Il existe plusieurs explications possibles : d'abord leur nombre et leur adéquation avec la société de consommation propre aux Trente Glorieuses (1954-1975), créant un décalage culturel au sein des familles. Cette génération est également plus éduquée que ses parents, l'âge de la scolarité obligatoire étant passé à 16 ans en 1959. De son côté, l'Église insiste moins que par le passé sur l'obligation de la pratique. L'un dans l'autre, les piétons de mai 68 ont commencé par être les décrocheurs de la communion solennelle dans les années 60 !
Cette crise serait-elle advenue sans le Concile ? Était-elle inévitable ?
Cette crise est internationale : elle s'est produite dans beaucoup de pays occidentaux, de culture catholique ou protestante majoritaire. C'est une crise générale ayant des causes socio-culturelles comme la modernisation de la société ou la hausse du niveau éducatif. Mais en France, le Concile a contribué à en fixer le calendrier et à lui donner une intensité particulière. L'Église catholique était une vieille institution conservatrice qui se faisait gloire de ne pas changer, qui était supposée immuable comme la vérité, etc.
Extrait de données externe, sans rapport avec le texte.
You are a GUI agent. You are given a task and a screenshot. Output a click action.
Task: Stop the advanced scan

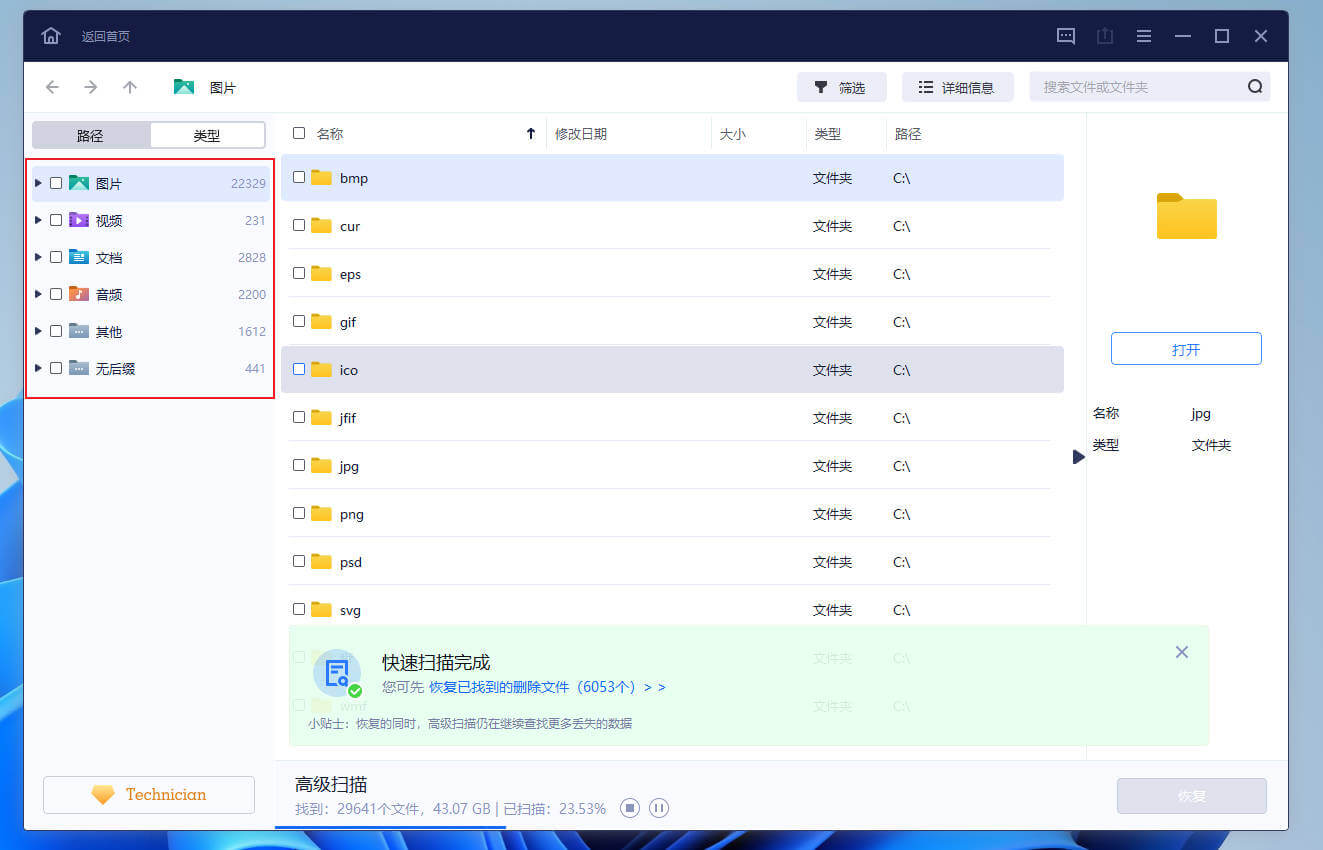pos(629,808)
Et voilà que, tout à coup, elle changeait profondément, non sans susciter un certain scepticisme chez beaucoup de personnes qui se sont demandées ce qu'on leur avait raconté par le passé et si l’Église savait bien ce qu’elle disait.
Vous invitez les familles à réaliser des monographies familiales pour étudier la transmission de la foi et de la pratique religieuse en leur sein…
C’est en effet un exercice qui peut être très éclairant, à la fois pour soi et pour l’histoire générale de la période. Chacun peut dresser son arbre généalogique spirituel et voir sur trois ou quatre générations comment les choses ont évolué dans sa famille, pourquoi la foi s’est transmise ici et pas là, etc. La clé de beaucoup des énigmes qui nous occupe est familiale.
(*) Comment notre monde a cessé d'être chrétien. Anatomie d'un effondrement* , Guillaume Cuchet (Seuil, 2018).